The Boko Haram insurgency in the North-East apart, armed robbery, kidnapping that spares nobody, irrespective of age, murder and rape have become a daily nightmare for Nigerians. Indeed, the state exists to deal with these challenges, as espoused in the constitution. As a result, security takes the lion’s share of the budget annually. Why this and the assistance of state governors in equipping or funding policing in the country have not helped, should be the concern of the Senate; and not creating a new tax for every national problem.
This calls for diligent parliamentary oversight insulated from graft, as it is done in other developed democracies. By doing so, corruption in security agencies that has undermined their operational efficiency will be checked. Its failure to discharge this duty effectively is why insecurity is on the rise. Many of the senators, including their presiding officers, were in the Seventh Senate and did nothing when the N19.7 billion, which the then Central Bank Governor, Lamido Sanusi, donated to the police to buy equipment, purportedly got lost in transit.
It was an embarrassing drama when the Public Accounts Committee of the House of Representatives, then chaired by Solomon Olamilekan, invited the Police Affairs Ministry that allegedly received the money, and the beneficiary – the police – to a meeting. Both denied the receipt of the fund even when the Accountant-General of the Federation confirmed its release from the treasury.
Some national challenges in the past had prompted the government to impose some taxes on companies, which include, but is not limited to the following: Education Tax, derived from two per cent on annual profit; Capital Gains Tax, a 10 per cent payment arising from sale of properties; Petroleum Profit Tax, requiring three per cent annual contributions to the Niger Delta Development Commission from oil companies; Stamp Duties; and Companies Income Tax.
Ironically, substantial amounts collected are not accounted for, nor utilised for the purposes for which they were created. This is the fate of the NDDC – an agency created to correct the infrastructural deficit in the oil-producing region. The magnitude of abuse of its funds is incredible. The Chairman of its board, Bassey Ewa-Henshaw, during a visit to Governor Adams Oshiomhole of Edo State in July, sought his assistance in the recovery of N800 billion due to it from the centre. But the most bizarre case was the N715 million allegedly spent on rituals by a former chairman, a few years ago.
Last September, the Revenue Mobilisation Allocation and Fiscal Commission wrote to 20 banks over their non-remittance of N12 billion, some of it tax revenues collected on behalf of the Federal Government, between 2008 and 2012. Since then, these banks have illegally sequestered this fund for their operations at the expense of public good.
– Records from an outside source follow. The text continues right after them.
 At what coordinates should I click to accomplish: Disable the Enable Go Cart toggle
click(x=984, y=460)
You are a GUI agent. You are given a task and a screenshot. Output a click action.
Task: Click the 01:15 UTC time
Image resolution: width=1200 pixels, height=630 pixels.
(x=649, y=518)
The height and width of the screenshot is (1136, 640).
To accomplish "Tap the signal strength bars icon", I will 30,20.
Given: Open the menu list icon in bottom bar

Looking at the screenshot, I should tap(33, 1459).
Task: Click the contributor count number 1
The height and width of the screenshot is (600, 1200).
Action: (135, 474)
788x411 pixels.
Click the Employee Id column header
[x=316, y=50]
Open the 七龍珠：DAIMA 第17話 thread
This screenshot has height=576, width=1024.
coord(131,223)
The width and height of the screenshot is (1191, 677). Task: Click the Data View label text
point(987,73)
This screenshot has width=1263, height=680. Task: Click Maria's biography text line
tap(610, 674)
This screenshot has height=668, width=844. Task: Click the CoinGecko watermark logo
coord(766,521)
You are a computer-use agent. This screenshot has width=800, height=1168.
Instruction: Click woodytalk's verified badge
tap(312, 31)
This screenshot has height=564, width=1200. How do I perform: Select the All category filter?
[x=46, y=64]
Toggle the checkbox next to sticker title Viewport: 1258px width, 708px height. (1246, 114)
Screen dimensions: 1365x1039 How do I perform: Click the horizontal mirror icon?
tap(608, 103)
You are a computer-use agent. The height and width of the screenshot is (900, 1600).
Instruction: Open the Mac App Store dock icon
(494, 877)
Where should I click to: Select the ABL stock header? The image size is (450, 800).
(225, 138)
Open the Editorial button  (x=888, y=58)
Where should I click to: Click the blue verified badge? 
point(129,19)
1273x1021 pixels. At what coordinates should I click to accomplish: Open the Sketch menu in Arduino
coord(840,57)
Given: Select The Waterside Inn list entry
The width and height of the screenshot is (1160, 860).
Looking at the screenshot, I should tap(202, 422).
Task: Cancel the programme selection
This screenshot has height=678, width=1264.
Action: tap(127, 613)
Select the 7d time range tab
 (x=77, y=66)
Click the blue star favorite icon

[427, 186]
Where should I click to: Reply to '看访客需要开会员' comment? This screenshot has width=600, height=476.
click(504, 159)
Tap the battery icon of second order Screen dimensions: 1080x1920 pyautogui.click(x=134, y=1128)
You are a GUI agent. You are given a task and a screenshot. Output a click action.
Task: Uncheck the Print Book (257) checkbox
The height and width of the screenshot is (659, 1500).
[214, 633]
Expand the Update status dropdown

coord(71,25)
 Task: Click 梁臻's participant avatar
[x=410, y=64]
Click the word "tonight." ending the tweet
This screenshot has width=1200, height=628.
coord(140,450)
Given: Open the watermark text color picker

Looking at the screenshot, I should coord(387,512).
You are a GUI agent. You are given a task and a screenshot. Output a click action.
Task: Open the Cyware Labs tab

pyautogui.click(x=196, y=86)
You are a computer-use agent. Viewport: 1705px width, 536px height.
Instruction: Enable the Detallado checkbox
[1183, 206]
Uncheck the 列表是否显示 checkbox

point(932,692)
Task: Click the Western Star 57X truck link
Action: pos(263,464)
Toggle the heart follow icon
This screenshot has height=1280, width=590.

But far more shocking was the N212 billion tax revenues the MDAs owed, or withheld as of 2012, which a former chairman of the Federal Inland Revenue Service, Ifueko Omogui-Okauru, decried. All this illustrates the fraud associated with tax collection and how it gravely undermines policy objectives. Therefore, what the country badly needs is a well-coordinated tax administration that will ensure the collection of existing taxes, debts owed in this regard, and accountability framework, and not new taxes.
Already, states in the throes of dwindling revenues, following the global decline of crude oil prices have imposed various levies and taxes on companies, which the Manufacturers Association of Nigeria regards as a disincentive to business. The Ikeja branch chairman of MAN, Oba Okojie, last year lamented that companies in Lagos State were encumbered with 10 taxes and levies.
Our business landscape is redolent with companies that have wound up because of the difficult operating environment. The premises of these firms have either been taken over by rodents, converted to warehouses, events management centres, or sold to religious organisations. In the 2016 Global Ease of Doing Business ranking released by the World Bank recently, the country was placed 169th out of 189 nations. This illiberal setting calls for a governmental stroke against those factors killing businesses, among them multiple taxes.
When oil companies, banks and the conglomerates that are the biggest taxpayers, are reeling from economic crises that stem from the fall in oil prices, high exchange rate and inflation, the Senate’s planned company security tax is, therefore, a non-starter and should be dropped.